In the context of the 1990s, there are three writers to whom the phrase “electronic literature, c’est moi” could conceivably apply: Michael Joyce, Stuart Moulthrop, and Shelley Jackson. In particular, afternoon, a story, Victory Garden, and Patchwork Girl were generative works that exerted outsize influence both within and beyond the genre.1 The scale of proliferation that accompanied and followed this period, however, in tandem with the rapid commercialization of the Internet, was something few predicted. Issues of monetization, open access, how to define electronic literature, whether hypertext is dead, and whether print is dead or dying, are only a sampling of debates continuing to play out in the pages of ebr and elsewhere.

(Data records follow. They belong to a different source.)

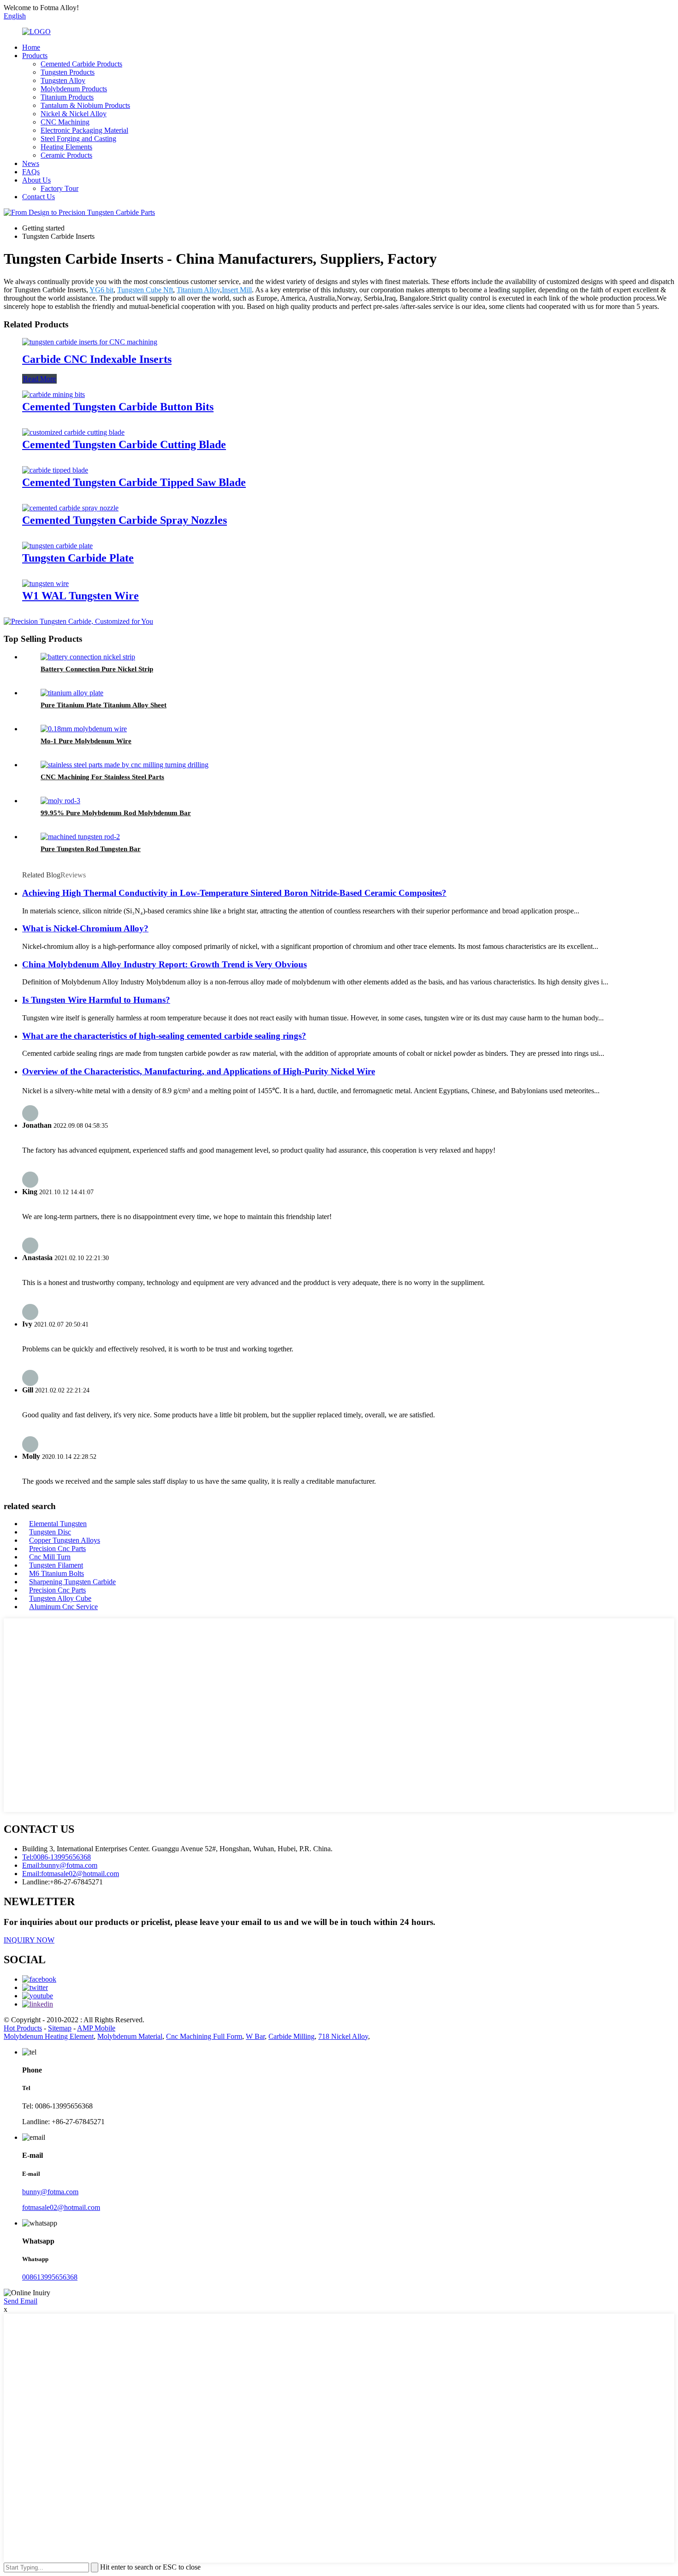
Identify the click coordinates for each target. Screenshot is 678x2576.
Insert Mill (237, 290)
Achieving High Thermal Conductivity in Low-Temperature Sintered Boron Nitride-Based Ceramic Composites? (234, 893)
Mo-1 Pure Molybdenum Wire (86, 741)
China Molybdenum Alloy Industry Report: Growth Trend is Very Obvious (164, 964)
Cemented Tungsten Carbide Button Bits (118, 407)
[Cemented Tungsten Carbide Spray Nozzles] (70, 508)
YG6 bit (101, 290)
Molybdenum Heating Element (49, 2036)
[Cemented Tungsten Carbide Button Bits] (53, 394)
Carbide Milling (291, 2036)
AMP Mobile (96, 2028)
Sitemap (59, 2028)
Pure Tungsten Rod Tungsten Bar (91, 849)
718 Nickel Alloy (343, 2036)
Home (31, 47)
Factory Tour (59, 188)
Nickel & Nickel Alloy (74, 114)
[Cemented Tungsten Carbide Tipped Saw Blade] (55, 470)
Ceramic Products (66, 155)
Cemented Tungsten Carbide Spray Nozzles (124, 520)
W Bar (255, 2036)
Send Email (20, 2301)
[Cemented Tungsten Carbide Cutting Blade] (73, 432)
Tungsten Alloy (63, 80)
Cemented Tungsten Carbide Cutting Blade (124, 444)
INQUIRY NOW (29, 1940)
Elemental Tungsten (58, 1524)
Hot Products (23, 2028)
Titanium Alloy (198, 290)
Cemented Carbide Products (81, 64)
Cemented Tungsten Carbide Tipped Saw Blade (134, 482)
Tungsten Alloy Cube (60, 1598)
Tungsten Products (68, 72)
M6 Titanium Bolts (56, 1573)
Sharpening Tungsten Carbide (72, 1582)
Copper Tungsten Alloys (64, 1540)
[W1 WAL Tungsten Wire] (45, 583)
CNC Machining (65, 122)
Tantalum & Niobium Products (85, 105)
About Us (36, 180)
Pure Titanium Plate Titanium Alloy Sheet (104, 705)
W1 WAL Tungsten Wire (80, 596)
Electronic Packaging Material (84, 130)
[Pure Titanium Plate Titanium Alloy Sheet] (72, 693)
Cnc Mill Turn (50, 1557)
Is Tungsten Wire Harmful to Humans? (96, 1000)
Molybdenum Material (129, 2036)
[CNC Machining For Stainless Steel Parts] (124, 765)
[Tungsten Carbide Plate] (57, 546)
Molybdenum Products (74, 89)
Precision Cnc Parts (57, 1548)
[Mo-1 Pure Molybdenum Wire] (84, 729)
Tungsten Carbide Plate (78, 558)
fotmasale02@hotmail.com (61, 2207)
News (30, 163)
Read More (39, 379)
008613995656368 (49, 2277)
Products (35, 55)
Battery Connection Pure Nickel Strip (97, 669)
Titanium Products (67, 97)
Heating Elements (66, 147)
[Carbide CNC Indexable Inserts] (89, 342)
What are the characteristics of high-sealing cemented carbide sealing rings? (164, 1036)
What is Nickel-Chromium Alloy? (85, 928)
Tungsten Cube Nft (145, 290)
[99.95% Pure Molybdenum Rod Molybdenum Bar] (60, 801)
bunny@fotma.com (50, 2192)
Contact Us (38, 197)
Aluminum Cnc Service (63, 1607)
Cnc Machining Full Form (204, 2036)
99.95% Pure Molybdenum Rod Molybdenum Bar (116, 813)
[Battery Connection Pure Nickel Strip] (88, 657)
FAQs (31, 172)
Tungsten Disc (50, 1532)
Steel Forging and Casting (78, 138)
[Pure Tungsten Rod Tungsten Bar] (80, 837)
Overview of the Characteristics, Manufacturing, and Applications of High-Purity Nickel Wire (198, 1071)
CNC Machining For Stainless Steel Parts (102, 777)
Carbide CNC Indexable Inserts (97, 359)
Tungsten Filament (56, 1565)
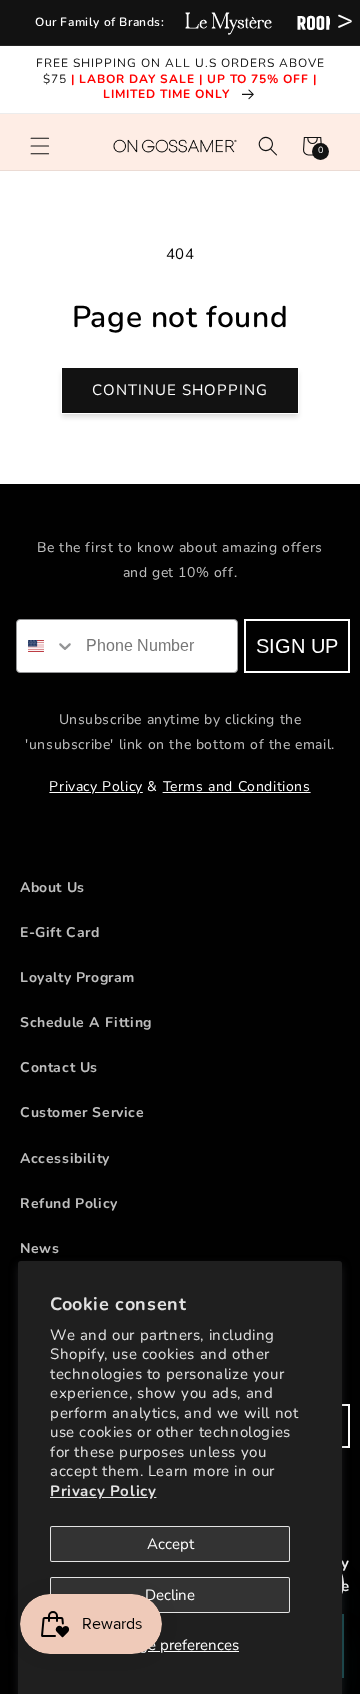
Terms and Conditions (237, 786)
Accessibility (65, 1158)
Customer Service (82, 1112)
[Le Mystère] (228, 22)
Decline (170, 1595)
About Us (52, 887)
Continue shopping (180, 390)
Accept (170, 1544)
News (39, 1248)
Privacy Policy (103, 1491)
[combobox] (48, 646)
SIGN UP (298, 646)
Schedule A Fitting (86, 1022)
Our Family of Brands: (100, 22)
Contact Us (59, 1067)
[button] (40, 146)
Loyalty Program (77, 977)
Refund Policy (69, 1203)
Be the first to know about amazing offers (180, 547)
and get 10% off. (180, 572)
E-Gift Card (60, 932)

These numbers will be outdated by the time of publication: 1.6 billion Facebook users navigate a constellation of image and narrative at least once per month; around 40% of humanity has Internet access (in 1995 that number was less than 1%). The growth since has been remarkable, but perhaps more unanticipated is the poignancy involved in the act of looking backward. Not only has our online experience changed, much of the old content is now inaccessible. A quote by N. Katherine Hayles is worth noting in this context: “Books printed on good quality paper can endure for centuries, electronic literature routinely becomes unplayable (and hence unreadable) after a decade or even less.” Indeed, a cursory search of my university’s library, as well as interlibrary loan, turned up four versions of Patchwork Girl: two on 3.5 inch “floppy” disks (1995 and 2000 editions), one on CD (with software from 2000), and one on USB flash drive (2014, though not requestable).2
Not only do advances in hardware and software render certain works of electronic literature irretrievable, but our distance from their origin confers a powerful nostalgia, even to their critical reception. A digital world-weariness, too, has set in. Assertions in the late 1990s that online advertising would never catch on evoke later handwringing over blogging’s rise, which in turn sounds just as quaint as the claim (briefly popular in 2010) that the iPad would never sell with a name so polysemic.

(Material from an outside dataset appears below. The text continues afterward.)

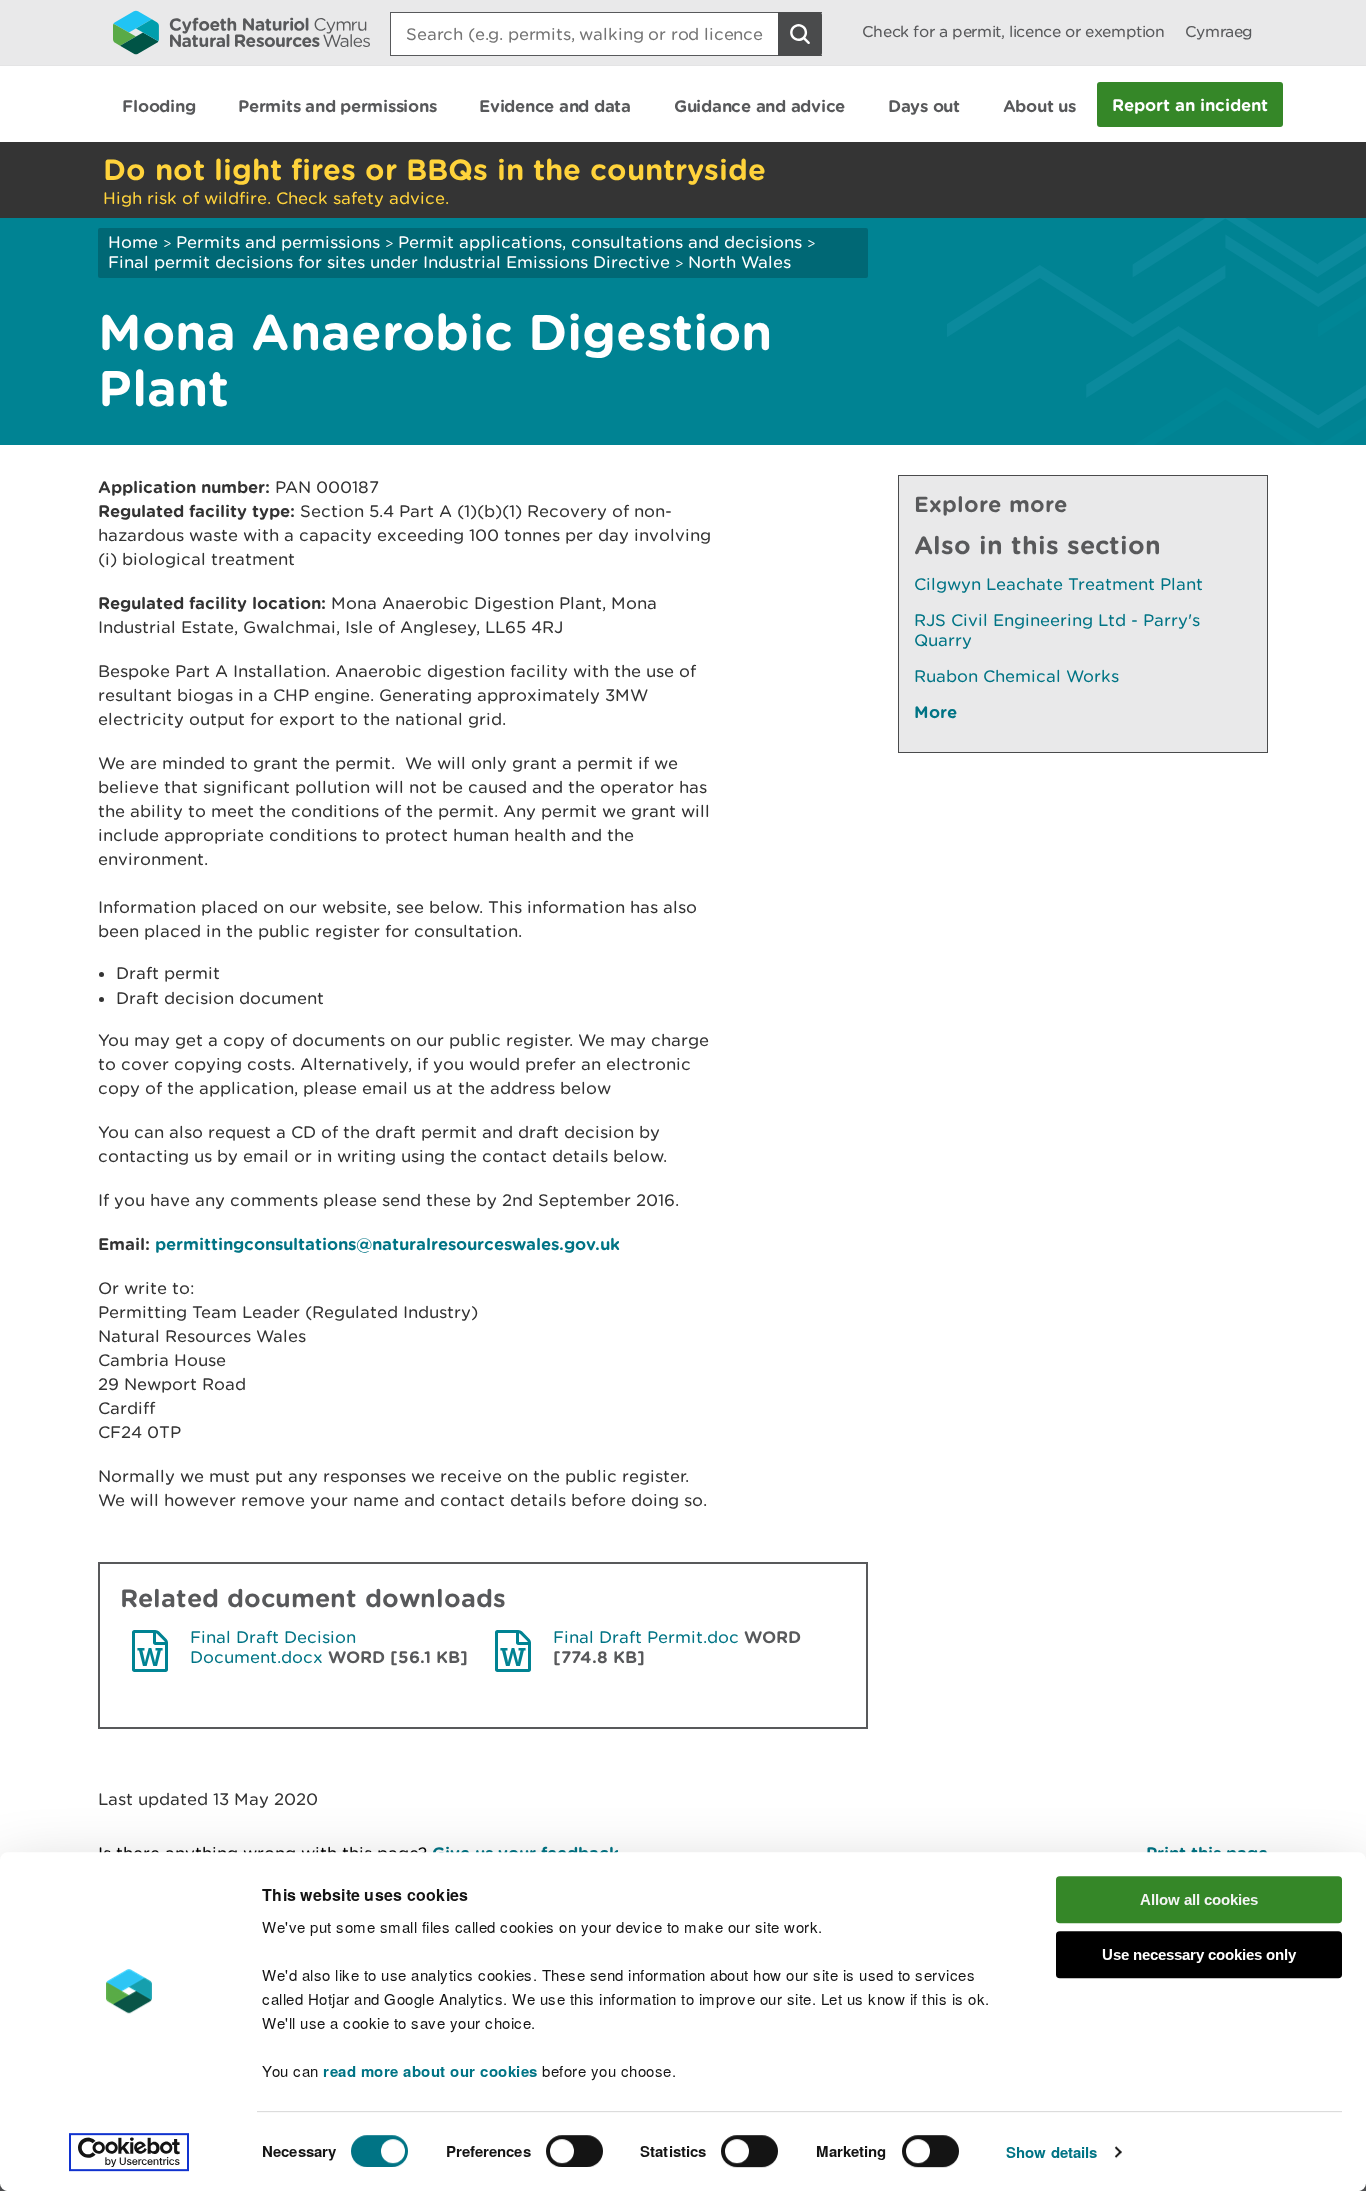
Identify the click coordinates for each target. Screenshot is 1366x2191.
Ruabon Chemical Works (1016, 676)
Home (133, 242)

The following essays from 1995 to 2003 inhabit a utopian moment that has since been eclipsed, and a series of moments that continue to be eclipsed with increasing frequency. Central to the moment was the potential, not merely of non-linearity, but of interlinked nodes or “lexias” and the ability to interact with text via new technology. These essays interrogate the larger effects of this technology on narrative in ways that remain relevant today, as well provide a window on a revolutionary time of much excitement and promise. This gathering offers the chance to pair the question “What was that promise?” either with “What have we done?” or “Where to next?” To quote Moulthrop elsewhere in ebr, “These brief notes are offered in place of something longer and more fully considered, for which there will probably never be time.”
1. For evidence of the arc of electronic literature’s
penetration into public consciousness, see Robert Coover’s “The End
of Books” and Laura Miller’s “www.claptrap.com” in The New York
Times in 1993 and 1998, respectively. See also Michael Joyce’s
meditation of less than a decade later: “Paris Again or Prague: Who
Will Save Lit from Com?,” in Othermindedness: The Emergence of
Network Culture (Ann Arbor: University of Michigan Press,
2.For an example of hypertext preservation, see Dene Grigar and Stuart Moulthrop’s Pathfinders project, which documents four important early works: Judy Malloy’s Uncle Roger, John McDaid’s Uncle Buddy’s Phantom Funhouse, Shelley Jackson’s Patchwork Girl, and Bill Bly’s We Descend.